Operei no mundo todo, escrevi livro e artigos, fiz mestrado e doutorado e, principalmente, vivenciei e vivencio a vida deles. Aprendi muito. O Brasil é um dos países com uma das maiores epidemias de obesidade, mas será que nós e o governo sabemos realmente quais as reais consequências dessa doença?

Será que a população sabe que a infiltração gordurosa no fígado, conhecida como esteatose hepática, pode levar a uma hepatite por gordura e cirrose hepática? Hoje, essa já é a segunda causa de transplante de fígado. E quantas das mortes anotadas como infarto decorreram de uma barriga volumosa, que sabidamente inibe uma enzima protetora das coronárias e facilita o acúmulo de gorduras nela?

Diversos estudos demonstram que, em alguns anos, nenhum sistema de saúde terá capacidade financeira de arcar com os custos de pacientes infartados, hipertensos, diabéticos e com outras tantas doenças causada pela obesidade. Estamos lidando com uma epidemia de ramificações descontroladas, potencializada por uma população mal informada.
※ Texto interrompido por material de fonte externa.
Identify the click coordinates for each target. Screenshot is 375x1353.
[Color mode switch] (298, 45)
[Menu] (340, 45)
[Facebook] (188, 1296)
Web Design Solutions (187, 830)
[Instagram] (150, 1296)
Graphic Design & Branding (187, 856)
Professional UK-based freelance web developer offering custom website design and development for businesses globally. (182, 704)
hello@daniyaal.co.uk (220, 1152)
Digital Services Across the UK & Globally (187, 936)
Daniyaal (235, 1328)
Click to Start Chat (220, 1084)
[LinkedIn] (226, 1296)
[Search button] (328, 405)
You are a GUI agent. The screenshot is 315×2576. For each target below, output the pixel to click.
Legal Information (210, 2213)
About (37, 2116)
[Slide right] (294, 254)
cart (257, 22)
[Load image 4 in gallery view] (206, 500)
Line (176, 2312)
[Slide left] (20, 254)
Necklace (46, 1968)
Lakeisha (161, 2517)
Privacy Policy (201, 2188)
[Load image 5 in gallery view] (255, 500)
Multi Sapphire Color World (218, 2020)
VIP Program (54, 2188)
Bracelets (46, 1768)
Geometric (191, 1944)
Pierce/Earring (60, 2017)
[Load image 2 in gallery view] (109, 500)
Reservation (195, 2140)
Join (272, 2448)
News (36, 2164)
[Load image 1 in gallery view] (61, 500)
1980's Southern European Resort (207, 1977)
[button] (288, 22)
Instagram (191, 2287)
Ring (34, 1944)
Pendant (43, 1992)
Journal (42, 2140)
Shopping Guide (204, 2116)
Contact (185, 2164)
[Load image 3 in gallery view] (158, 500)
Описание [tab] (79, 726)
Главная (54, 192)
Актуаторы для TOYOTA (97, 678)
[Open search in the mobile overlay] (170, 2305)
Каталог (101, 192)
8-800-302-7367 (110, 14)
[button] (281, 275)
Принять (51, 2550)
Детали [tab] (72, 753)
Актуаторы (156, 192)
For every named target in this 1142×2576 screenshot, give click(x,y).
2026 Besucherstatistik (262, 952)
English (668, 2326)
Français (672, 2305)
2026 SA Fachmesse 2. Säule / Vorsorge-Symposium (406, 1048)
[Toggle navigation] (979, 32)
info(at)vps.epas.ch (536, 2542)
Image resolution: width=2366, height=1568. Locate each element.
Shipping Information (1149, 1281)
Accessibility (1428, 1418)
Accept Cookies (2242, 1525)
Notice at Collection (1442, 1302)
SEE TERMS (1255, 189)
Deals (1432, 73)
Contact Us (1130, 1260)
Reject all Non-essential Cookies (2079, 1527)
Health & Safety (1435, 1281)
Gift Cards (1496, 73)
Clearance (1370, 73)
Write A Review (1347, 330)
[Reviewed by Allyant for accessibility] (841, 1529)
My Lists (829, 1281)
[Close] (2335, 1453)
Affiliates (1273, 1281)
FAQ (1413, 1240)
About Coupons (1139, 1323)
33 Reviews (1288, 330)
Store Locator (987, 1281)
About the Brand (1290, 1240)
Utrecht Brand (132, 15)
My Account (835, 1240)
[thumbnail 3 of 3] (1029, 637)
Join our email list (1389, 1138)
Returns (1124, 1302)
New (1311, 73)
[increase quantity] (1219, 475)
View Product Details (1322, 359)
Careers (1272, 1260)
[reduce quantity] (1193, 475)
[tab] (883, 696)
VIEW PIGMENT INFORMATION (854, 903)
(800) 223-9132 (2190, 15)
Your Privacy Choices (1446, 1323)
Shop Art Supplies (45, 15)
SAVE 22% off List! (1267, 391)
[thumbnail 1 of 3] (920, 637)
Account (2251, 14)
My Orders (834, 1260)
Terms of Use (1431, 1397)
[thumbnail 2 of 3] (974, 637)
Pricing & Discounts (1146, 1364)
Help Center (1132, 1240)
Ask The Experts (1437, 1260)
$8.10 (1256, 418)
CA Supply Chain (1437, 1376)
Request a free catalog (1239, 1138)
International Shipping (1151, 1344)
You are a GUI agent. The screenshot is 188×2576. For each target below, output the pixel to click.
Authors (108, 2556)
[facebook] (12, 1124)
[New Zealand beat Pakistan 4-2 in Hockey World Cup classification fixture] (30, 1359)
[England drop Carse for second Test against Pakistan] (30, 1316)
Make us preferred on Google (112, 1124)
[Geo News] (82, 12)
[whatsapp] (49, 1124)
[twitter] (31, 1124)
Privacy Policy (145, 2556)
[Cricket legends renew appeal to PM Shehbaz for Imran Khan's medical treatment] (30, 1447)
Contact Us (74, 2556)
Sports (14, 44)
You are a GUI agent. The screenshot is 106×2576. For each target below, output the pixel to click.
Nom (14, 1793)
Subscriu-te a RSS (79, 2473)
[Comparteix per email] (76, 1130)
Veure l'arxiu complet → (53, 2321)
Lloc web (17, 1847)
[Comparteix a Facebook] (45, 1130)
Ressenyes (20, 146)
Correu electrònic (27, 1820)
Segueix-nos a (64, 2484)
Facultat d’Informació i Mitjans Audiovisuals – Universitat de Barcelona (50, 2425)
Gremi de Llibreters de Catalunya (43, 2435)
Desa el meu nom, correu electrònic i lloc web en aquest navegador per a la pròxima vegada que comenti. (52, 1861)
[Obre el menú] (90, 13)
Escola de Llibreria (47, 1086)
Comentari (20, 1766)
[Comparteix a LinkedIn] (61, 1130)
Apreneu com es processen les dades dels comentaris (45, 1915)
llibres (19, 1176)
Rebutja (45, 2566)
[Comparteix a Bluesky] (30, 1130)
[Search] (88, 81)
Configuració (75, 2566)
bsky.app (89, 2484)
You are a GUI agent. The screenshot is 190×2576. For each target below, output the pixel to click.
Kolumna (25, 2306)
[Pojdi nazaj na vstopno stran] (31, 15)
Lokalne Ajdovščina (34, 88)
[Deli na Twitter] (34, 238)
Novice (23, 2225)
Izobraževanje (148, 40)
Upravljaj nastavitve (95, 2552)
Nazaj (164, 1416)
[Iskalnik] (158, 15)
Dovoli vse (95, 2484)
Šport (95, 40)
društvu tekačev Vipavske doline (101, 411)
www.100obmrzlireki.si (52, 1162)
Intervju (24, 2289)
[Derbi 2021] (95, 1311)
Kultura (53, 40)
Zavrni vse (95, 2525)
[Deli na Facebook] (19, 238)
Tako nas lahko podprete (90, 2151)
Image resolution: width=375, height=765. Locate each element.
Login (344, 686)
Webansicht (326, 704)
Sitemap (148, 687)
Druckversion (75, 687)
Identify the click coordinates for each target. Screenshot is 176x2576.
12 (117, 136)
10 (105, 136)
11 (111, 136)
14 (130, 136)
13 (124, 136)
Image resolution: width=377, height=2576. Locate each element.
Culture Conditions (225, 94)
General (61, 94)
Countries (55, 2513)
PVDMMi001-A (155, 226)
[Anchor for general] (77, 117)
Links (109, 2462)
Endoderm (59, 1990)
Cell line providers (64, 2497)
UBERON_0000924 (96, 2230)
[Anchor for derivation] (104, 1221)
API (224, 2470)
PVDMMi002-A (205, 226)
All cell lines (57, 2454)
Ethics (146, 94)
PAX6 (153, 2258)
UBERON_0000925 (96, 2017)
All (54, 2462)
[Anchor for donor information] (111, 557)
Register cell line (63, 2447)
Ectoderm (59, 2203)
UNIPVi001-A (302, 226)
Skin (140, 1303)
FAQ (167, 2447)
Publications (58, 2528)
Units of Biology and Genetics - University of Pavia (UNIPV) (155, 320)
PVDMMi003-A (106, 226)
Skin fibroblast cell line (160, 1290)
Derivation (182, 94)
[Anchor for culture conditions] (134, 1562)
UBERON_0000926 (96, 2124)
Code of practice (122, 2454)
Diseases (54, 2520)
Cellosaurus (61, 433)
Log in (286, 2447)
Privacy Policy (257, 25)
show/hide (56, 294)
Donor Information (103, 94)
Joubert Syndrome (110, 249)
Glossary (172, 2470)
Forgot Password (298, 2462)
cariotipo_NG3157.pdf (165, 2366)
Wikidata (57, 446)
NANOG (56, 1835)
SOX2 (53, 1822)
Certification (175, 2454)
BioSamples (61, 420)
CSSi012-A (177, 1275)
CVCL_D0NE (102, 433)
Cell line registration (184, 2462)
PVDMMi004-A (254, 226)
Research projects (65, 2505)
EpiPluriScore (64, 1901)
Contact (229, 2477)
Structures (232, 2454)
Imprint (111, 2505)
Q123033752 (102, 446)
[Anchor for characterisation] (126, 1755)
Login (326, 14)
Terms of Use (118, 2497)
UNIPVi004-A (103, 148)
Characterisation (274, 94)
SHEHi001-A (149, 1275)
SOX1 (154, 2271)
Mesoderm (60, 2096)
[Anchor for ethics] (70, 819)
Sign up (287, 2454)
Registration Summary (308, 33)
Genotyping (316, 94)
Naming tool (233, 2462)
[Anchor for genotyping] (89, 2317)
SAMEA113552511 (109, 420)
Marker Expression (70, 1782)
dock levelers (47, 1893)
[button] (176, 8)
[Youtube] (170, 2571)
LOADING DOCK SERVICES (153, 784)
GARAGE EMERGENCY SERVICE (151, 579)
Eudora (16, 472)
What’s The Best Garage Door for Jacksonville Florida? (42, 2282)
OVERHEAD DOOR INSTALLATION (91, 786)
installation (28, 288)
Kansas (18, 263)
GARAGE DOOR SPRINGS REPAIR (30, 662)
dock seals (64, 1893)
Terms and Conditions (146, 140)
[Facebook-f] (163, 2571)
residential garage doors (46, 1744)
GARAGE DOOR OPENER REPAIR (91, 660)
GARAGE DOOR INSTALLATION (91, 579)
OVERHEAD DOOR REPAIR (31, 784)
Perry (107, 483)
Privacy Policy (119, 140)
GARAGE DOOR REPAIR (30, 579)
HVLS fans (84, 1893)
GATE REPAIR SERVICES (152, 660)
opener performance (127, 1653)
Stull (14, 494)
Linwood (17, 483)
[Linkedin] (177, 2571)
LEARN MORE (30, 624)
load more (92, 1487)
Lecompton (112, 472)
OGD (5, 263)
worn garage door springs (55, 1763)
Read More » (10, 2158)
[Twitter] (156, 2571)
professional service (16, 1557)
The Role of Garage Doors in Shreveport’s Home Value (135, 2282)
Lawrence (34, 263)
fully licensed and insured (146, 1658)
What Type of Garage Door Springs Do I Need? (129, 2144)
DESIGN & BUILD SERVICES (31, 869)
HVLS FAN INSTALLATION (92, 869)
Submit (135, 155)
Campanhas para enfrentar a aids, o tabagismo e mesmo para estimular o uso do cinto de segurança inicialmente chocaram a população, mas pouco a pouco todos entenderam que, às vezes, o impacto de uma má notícia serve como aprendizado. É dever nosso, e principalmente do governo, demonstrar a trágica história de saúde que acompanha a obesidade — assim como fizemos com o fumante.

É a partir daí que cada um deve decidir se é esse o caminho que planejava trilhar. Era isso que você imaginava quando criança?

O excesso de peso pode dificultar o caminhar e as atividades cotidianas mais simples, como tomar banho ou se higienizar. Não se trata de discriminar o obeso. Pelo contrário. Estamos falando de uma doença, e não de preguiça ou gula. Existem milhões de indivíduos com obesidade em filas para tratarem problemas associados a ela.

O SUS incorporou às suas diretrizes medidas como a disponibilização da cirurgia bariátrica por acesso videolaparoscópico, sabidamente muito mais seguro e menos invasivo. No entanto, essa ainda não é uma realidade na maioria dos serviços espalhados pelo país afora. O acesso ao procedimento ainda está limitado, e não cresce na mesma progressão que a quantidade de obesos em situação de morbidade.

O tempo de espera nas filas para a cirurgia bariátrica, dependendo do Estado, pode chegar a sete anos. Alguns, como Rondônia, Paraíba, Acre, Roraima e Piauí, sequer disponibilizam o procedimento. O Rio de Janeiro, no entanto, tem dado o exemplo e está garantindo vida a essa população. Em pouco mais de seis anos, saímos de uma realidade de 20 cirurgia por ano para cerca de 500 em 12 meses.

E todas por acesso videolaparoscópico, o que inspirou o Ministério da Saúde a recomendar o mesmo para todo o país. O tempo de espera médio para atendimento no Rio de Janeiro não chega a um ano e a chamada fila está totalmente equilibrada. Estamos chegando a 2 mil pacientes operados, que juntos perderam quase 100 toneladas de peso. No Rio, provamos que é possível.

Dignidade no tratamento de uma doença que é grave e está matando.

(*) – É cirurgião e coordenador do Programa Estadual de Cirurgia Bariátrica do Rio de Janeiro.